Oturanlardan biri Zaman gazetesi okuyordu. Otobüslerin çok okunan “fanatik” gazeteleri dahil başka gazete görmememi tesadüfe saydım.

Daha sonra otobüsümüz TEM’i Okmeydanı’na bağlayan çevre yolunda duraklama yapılması yasak olan yerlerde inecekleri indirdi, yeni yolcular aldı. Öğrenme diye bir şey varsa, bunlara itiraz etmemek lazımdı: Ben de öyle yaptım.

Şoförle tahsildar (ona biletçi deme şansım yok.) yol boyunca Tuncay’ın attığı goller üzerine yorumlar yapıp durdular. Ben hepsini tam olarak duyamadım. Fakat şunu duydum: Gayrinizami duraklardan birinde bir adembaba (saçı sakalı birbirine karışmış, ileri derecede kirli kılık kıyafetinin de, en azından bir bölümünü, aykırı bir biçimde giyen, daha bir sürü ortak özellikleri olup da bu kadarı kimlerden söz edildiğinin anlaşılmasına yetmiştir diye burada bırakabileceğim kişilere verildiğine rastladığım adlardan biridir) otobüse binmeye hiç yeltenmeden şoföre saati sordu. Şoför de “Sekiz buçuk.” dedi, “Acele edersen yetişirsin.”

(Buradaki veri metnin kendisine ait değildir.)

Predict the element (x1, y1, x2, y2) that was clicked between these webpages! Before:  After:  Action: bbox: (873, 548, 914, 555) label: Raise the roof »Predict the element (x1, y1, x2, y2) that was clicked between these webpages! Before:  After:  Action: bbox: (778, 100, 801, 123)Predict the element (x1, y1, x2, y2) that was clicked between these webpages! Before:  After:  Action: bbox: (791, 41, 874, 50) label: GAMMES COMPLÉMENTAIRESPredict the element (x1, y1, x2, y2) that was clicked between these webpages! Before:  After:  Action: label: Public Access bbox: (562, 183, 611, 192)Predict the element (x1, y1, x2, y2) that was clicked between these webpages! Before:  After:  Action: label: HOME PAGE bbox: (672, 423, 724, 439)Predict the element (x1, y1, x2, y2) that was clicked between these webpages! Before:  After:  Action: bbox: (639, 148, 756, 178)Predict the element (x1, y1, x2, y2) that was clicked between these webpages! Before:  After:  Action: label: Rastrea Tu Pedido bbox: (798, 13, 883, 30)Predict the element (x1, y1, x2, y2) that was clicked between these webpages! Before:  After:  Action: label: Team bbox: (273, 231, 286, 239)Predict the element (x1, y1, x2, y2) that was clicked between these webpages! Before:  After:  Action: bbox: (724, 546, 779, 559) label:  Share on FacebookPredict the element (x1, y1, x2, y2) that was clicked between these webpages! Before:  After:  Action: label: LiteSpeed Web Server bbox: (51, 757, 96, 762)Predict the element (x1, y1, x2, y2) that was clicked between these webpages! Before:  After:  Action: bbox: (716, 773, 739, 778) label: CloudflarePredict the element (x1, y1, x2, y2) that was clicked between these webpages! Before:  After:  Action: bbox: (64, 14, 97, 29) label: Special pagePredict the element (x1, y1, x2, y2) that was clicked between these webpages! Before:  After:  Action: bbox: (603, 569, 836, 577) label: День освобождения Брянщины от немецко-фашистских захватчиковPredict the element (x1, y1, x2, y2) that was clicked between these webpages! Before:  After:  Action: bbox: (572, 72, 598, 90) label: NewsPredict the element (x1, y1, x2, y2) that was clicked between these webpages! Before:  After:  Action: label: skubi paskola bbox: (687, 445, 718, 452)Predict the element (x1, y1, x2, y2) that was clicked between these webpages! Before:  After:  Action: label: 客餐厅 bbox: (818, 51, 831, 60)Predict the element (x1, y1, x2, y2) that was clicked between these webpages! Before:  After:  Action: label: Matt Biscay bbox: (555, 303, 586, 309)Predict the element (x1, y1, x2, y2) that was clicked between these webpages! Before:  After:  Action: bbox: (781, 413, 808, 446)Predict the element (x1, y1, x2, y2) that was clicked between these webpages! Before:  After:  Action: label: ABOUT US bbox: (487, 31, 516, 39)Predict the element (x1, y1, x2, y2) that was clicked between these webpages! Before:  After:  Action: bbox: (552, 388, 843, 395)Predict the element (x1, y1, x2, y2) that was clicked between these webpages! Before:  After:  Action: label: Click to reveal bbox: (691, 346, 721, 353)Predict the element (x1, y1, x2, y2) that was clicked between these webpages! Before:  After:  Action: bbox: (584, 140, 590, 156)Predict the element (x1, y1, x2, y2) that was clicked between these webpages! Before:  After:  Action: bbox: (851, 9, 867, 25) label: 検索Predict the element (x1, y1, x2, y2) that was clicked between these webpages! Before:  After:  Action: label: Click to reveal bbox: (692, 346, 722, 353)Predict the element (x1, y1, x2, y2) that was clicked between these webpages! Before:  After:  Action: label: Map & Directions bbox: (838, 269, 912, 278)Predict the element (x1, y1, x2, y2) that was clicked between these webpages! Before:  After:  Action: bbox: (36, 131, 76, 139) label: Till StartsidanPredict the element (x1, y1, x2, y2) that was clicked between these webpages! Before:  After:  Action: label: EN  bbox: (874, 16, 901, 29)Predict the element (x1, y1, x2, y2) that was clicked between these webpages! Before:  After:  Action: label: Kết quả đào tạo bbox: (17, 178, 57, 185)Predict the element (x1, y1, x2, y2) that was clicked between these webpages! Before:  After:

Yolun son bölümünde minibüsteydim. Gençler yeterince yaşlı olanlara yol verdiler; onlar da torunlarını kucaklarına aldılar.

Perpa’ya geldiğimde indim; ISO 9000’den, moda olduğu için ya da mecbur kaldığı için değil de, sistemini adam etmek için yararlanmaya çalışan bir firmanın “iç denetimi”ni denetleyecektim. Fena geçmedi.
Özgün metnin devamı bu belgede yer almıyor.